In contrast to other feature extraction methods, the AsMap captures the asymmetry among all the brain regions in a 2D vector. This work is the first attempt to generate AsMaps using DE features and feed them into a CNN for feature engineering, to the best of our knowledge. One of the limitations of this method is that the size of the AsMap increases with the increase in the number of EEG channels, which introduces a higher computational overhead on the CNN model. It was also observed that the classification accuracy shows linear degradation with the increase in window size. This is due to the fact that an increase in window size compromises the frequency resolution in STFT. Moreover, the window size is fixed while passing through the entire frequency spectrum. A viable solution to this is to use least-squares wavelet analysis (LSWA) or continuous wavelet transform (CWT) instead of STFT for more accurate estimation of frequencies and amplitudes [29,30]. In LSWA or CWT, the window size decreases as the frequency increases, allowing one to capture the high-frequency components with short duration or with varying amplitude over time or frequency. The investigation of a frequency-dependent window length is subject to future work. The degradation in classification accuracy for large window sizes can also be attributed to the combination of more than one emotion feature in large windows. Investigation of the temporal features in the EEG data for a particular window can be a viable solution to the degradation in classification accuracy with an increase in window size.

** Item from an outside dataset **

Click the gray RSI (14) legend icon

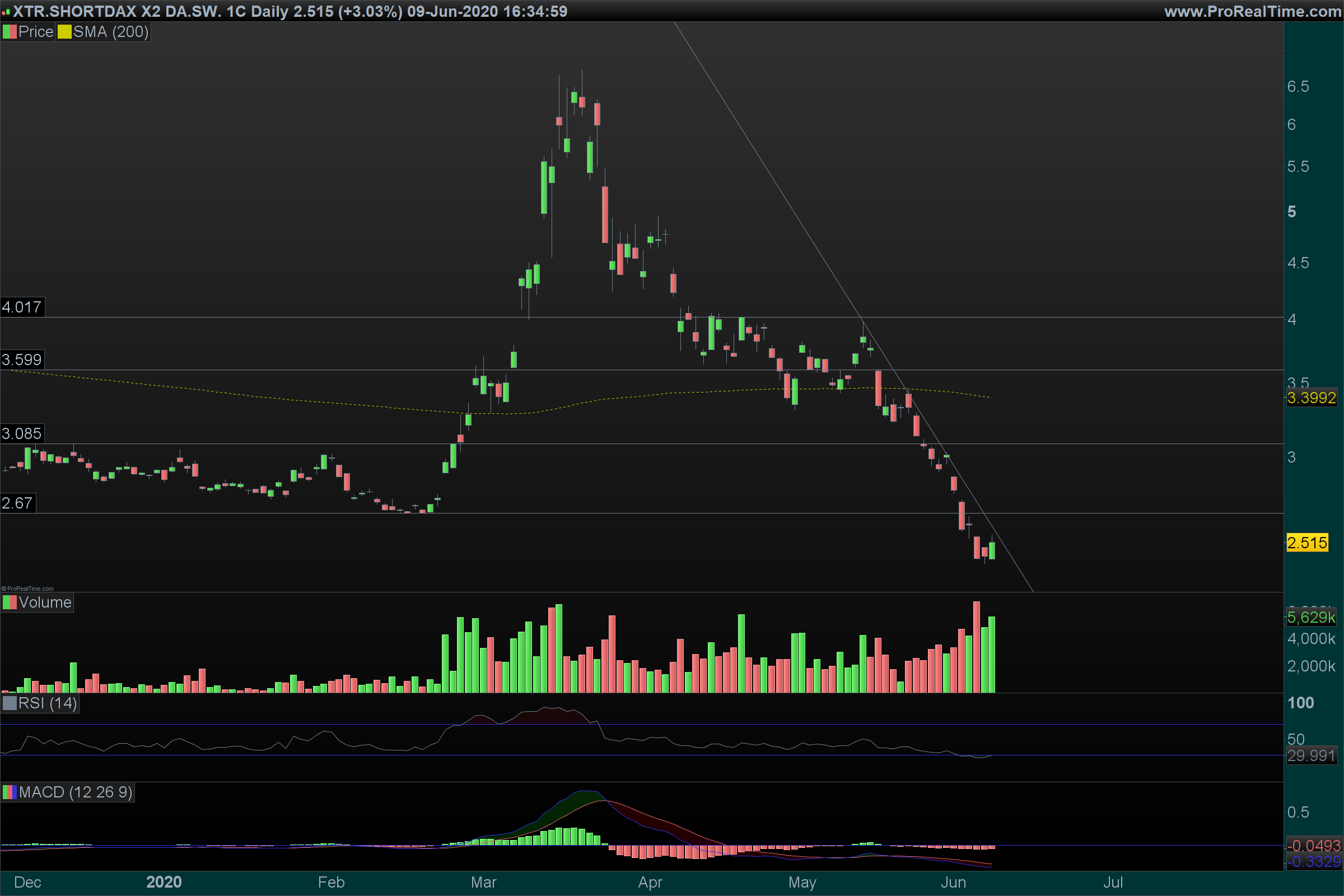10,703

This work highlights the importance of hybrid feature extraction in emotion classification, as the accuracy of the classifier is directly dependent on the quality of features. The results demonstrate that the hybrid method of manual and automated feature extraction provides an advantage over the existing state-of-the-art feature extraction methods in emotion recognition systems using EEG. The proposed method’s ability to classify discrete emotions in a valence–arousal coordinate space provides scope for advancement in EEG-based emotion recognition.

5. Conclusions

This work presented a deep learning approach for automated feature extraction for EEG-based emotion classification. As CNNs have shown potential in image classification, the DE features are transformed into a 2D feature vector called an AsMap. The automated features obtained using the AsMap on the CNN model provide the highest classification accuracy of 97.10%, using a 3 s window size. The AsMap+CNN for feature extraction outperformed other feature extraction methods such as DE, DASM, RASM, and DCAU in terms of classification accuracy. The AsMap+CNN features capture the spatial correlation among different brain regions, thus resulting in higher classification accuracy. Results also indicated that the gamma band features give higher classification accuracy than other frequency bands on the SEED dataset. Further, experiments revealed that an increase in window size results in lower classification accuracy.